# The Secret Lives of RNA: The In Vivo 3D-Structural Logic of Single Neuron RNA Metabolism

> **NIH NIH DP1** · UNIVERSITY OF PENNSYLVANIA · 2021 · $1,137,500

## Abstract

RNA metabolism, from its synthesis in the nucleus, through its role in cellular homeostasis, to degradation in
the lysosome, is a regulated process that is inherently controlled by RNA structure. We know this, in part, from
the plethora of papers detailing disease-causing deficiencies in RNA metabolism. Modeling of the “structural
landscape of RNA metabolism” to enable experimental regulation of the process, requires knowledge of what
RNAs are expressed, their 3D-structures, their subcellular location and how they interact with their local
interacting partners. To date, most efforts that generate information about these RNA regulatory processes,
such as RNA interactions with RNA binding proteins, use purified fractions of cellular homogenates from
groups of cells. Such cell-ensemble information is useful, however, the cell-selectivity of these processes and
the dynamics of RNA structural changes across this structural landscape is unknown. The uniqueness of
individual cells and subcellular environments requires that such studies be performed at the level of single
cells. There is currently no experimental approach that allows for structural analysis of RNA molecules across
the RNA metabolic landscape within the natural microenvironment of individual cells. We propose to map the
structural landscape of RNA metabolism in single cells, in vivo, by developing a suite of sensitive, high-
resolution molecular approaches that yields a quantitative 3-D map of all RNA-associated structures within
single cells and subregions of these cells. This approach, called In Vivo Structural Analysis mapping, or VISTA
mapping, uses a combination of protein, RNA and organelle markers to direct subcellular function of light-
activated in situ RNA amplifiers, the product of which is RNA-structure sensitive and informative.
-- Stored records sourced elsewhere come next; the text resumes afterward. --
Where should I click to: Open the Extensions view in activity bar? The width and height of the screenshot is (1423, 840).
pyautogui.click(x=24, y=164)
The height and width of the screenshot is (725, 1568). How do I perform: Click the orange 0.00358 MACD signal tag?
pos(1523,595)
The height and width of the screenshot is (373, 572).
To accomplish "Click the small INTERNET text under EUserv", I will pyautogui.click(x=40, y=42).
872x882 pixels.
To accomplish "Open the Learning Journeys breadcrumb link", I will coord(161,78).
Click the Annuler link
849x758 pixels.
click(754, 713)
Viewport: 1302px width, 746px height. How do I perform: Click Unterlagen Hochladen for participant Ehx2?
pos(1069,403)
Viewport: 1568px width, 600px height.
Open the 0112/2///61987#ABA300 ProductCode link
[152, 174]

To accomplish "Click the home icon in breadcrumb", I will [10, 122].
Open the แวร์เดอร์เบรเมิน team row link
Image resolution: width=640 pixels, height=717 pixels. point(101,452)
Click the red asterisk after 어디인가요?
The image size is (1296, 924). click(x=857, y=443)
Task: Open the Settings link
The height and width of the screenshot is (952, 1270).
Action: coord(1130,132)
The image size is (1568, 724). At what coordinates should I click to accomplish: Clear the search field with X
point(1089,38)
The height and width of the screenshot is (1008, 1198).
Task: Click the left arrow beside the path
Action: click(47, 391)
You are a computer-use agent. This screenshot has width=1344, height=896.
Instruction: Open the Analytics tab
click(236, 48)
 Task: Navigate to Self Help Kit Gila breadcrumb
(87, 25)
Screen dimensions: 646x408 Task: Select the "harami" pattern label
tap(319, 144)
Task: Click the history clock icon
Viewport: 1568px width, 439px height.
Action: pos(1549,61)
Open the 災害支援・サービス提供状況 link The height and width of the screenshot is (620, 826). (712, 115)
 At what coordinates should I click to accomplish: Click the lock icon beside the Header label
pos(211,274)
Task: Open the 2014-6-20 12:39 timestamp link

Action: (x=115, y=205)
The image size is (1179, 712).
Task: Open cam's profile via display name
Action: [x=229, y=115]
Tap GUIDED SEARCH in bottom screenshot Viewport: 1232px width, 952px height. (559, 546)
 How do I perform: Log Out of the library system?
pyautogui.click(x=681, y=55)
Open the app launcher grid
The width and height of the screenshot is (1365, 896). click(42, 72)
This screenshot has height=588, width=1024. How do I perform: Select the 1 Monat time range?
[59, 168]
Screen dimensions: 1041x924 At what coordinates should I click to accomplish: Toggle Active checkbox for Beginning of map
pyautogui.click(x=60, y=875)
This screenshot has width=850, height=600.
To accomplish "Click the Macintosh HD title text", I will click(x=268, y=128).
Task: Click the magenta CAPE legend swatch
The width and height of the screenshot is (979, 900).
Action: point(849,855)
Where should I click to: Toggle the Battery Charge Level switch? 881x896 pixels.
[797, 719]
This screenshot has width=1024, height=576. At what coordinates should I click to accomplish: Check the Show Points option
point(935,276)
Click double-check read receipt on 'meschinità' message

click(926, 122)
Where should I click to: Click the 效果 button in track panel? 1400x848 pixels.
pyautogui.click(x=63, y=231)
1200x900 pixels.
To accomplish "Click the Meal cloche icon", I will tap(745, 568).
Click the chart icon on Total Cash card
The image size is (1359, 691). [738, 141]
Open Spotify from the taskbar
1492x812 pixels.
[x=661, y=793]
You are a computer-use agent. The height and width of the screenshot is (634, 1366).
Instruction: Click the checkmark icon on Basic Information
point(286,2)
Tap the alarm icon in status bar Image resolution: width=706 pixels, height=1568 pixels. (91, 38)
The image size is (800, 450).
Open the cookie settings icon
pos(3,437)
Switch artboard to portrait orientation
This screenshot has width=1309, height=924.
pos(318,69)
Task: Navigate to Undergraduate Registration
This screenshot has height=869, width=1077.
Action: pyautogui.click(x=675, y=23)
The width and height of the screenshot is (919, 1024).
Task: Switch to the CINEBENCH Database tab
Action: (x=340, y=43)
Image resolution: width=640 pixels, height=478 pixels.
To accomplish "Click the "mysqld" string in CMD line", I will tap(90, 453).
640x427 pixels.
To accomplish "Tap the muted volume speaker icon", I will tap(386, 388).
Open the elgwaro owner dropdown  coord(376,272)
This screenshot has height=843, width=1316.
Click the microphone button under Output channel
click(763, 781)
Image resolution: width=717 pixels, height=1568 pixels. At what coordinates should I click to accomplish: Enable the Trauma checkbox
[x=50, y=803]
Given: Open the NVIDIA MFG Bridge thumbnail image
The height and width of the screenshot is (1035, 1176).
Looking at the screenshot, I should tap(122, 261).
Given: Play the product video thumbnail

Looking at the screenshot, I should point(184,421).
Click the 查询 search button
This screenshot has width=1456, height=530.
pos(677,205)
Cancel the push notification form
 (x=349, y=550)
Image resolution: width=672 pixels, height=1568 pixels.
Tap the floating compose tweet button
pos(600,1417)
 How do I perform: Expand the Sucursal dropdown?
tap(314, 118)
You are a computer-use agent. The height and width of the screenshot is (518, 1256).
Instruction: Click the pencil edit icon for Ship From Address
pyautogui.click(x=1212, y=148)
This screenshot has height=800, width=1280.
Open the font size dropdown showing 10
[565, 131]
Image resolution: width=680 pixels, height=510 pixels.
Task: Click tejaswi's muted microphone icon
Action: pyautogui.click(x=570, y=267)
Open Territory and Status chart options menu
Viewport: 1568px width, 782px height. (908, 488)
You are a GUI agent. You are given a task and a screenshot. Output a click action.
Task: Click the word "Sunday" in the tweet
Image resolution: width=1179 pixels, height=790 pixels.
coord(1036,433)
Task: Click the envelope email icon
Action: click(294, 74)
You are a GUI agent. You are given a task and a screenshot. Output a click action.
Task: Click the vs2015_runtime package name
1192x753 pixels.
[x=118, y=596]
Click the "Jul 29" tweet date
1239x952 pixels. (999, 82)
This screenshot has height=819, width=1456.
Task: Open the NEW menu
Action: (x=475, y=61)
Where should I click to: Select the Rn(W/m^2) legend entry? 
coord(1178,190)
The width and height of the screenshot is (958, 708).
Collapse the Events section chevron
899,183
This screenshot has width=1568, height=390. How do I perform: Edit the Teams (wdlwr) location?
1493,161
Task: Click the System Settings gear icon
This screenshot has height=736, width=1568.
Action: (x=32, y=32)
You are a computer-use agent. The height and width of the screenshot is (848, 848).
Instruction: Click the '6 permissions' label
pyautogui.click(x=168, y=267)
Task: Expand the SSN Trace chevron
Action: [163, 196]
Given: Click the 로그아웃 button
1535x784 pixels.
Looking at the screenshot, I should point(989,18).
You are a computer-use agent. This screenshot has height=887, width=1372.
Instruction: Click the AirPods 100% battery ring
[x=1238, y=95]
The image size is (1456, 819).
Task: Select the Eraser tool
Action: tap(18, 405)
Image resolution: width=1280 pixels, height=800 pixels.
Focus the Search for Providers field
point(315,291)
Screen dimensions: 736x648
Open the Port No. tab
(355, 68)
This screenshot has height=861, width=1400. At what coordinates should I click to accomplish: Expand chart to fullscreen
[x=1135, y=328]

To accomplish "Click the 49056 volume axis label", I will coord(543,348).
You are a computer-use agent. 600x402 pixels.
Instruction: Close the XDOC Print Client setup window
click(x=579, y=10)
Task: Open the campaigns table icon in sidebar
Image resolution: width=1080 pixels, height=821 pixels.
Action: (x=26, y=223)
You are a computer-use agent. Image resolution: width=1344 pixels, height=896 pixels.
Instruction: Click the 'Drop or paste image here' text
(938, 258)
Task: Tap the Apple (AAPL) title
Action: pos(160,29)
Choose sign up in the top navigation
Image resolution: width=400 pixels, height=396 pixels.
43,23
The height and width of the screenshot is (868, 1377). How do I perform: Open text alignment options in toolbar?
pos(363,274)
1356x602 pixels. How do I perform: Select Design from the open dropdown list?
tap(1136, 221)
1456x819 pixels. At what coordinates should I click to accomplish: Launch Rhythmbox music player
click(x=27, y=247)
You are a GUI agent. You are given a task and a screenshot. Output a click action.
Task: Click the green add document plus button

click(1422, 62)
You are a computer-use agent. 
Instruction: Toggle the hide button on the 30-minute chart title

The structural
analysis of all RNAs and RNA-associated organelles in a single cell will permit a determination the overall logic
of the RNA metabolic landscape within a cell. The goal of the proposed studies is to create and understand the
“Topological Map of Single Cell RNA Metabolism”. This will be accomplished using newly developed VISTA
mapping. Cell-type specific VISTA maps, generated from neurons in their natural microenvironment, will
provide novel insights into and opportunities for manipulating normal cell biology as well as disease-associated
RNAopathies.!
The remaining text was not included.